# [Reading text]

Get to the heart of the art of cooking and eating these odd vegetables.

One of the best parts of moving back home to Naples, Florida, is having some more sophisticated food choices at my fingertips. I have already publicly confessed my love of chicken wings two weeks ago in The Dish, but I am really excited to have access to restaurants that serve something other than college town pub food or discount sushi (something that really shouldn’t exist). Now all I need is a spare moment away from work, cooking, and blogging to grab a friend and chow down!

Bricktop’s, a favorite lunch spot of mine here in town, happens to serve grilled artichokes with aioli dipping sauce as an appetizer. Even after ordering this dish countless times, I still can’t believe how something so simple can be so delicious. Frozen artichoke hearts are a staple in my kitchen, but I had never actually prepared fresh, whole artichokes before. So, this week I decided to try something new! (Also, truth be told, my bank account took a bit of a hit after last week’s decadent osso buco post, so I was looking for something a little easier on my wallet and my waistline.)

Sadly, as a young adult still stuck in the apartment stage of life, I’m not currently able to own a grill. In lieu of grilled ‘chokes, I decided to try both steaming and roasting them. After a bit of research, it was very clear to me that most people are seriously intimidated by these prehistoric-looking flower buds. The truth of the matter is that they couldn’t be easier to prepare.

IMG_4394Here’s a bit of background info on artichokes:

Although they are available pretty much year-round, the peak season for artichokes is spring. Nevertheless, I’m afraid I may have bought the very last of this season’s crop at Whole Foods earlier this week. All of the photos accompanying artichoke recipes online show crisp, vibrant green buds, but the ones I brought home—the only four left in the entire store—had very little in common with their more glamorous counterparts. They were still very tasty, regardless! A friend of mine opted to be my guinea pig this week, and I think we both decided that the steamed version was our favorite.

As I mentioned, artichokes are actually immature flowers of a species of thistle plant. The rigid ‘petals’ surrounding the artichoke are actually called bracts, and they help protect the flower inside from harsh weather and pests (like hungry, aioli-wielding humans).1 At the base of each bract is a bit of edible flesh, and deeper within the artichoke are the renowned heart and choke.

Be careful not to confuse the two! The heart is very tender and flavorful, while the choke is fibrous and will leave you feeling like you tried to swallow a handful of sawdust if you accidentally eat it. After peeling away (and savoring) all of the heartier bracts, you will be left with a stem and/or base with some softer, smaller petals. Upon removing these, you will see the fuzzy choke. Remove all of these fibers, and underneath you will find the prized heart!

# [Dataset content]
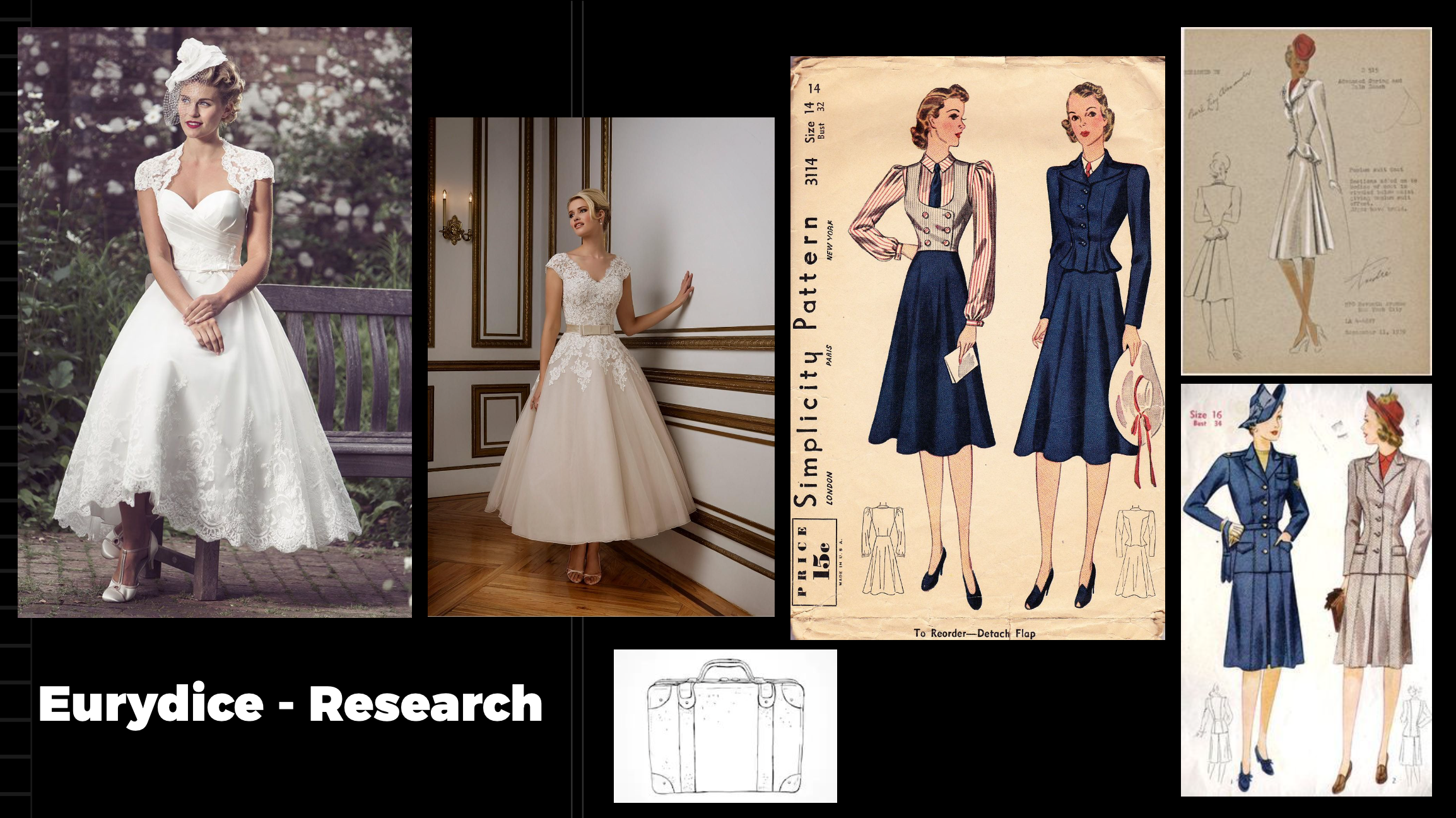The image size is (1456, 818).
Task: Click the blue hat on uniformed woman
Action: 1263,407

# [Problem details]
Answer these questions from the artichoke text:
1. Which lunch spot serves grilled artichokes with aioli dipping sauce as an appetizer?
2. What are the rigid "petals" surrounding an artichoke actually called?
3. Which version, steamed or roasted, did the writer and a friend decide was their favorite?

# [Exercise response]
1. Bricktop's
2. Bracts
3. Steamed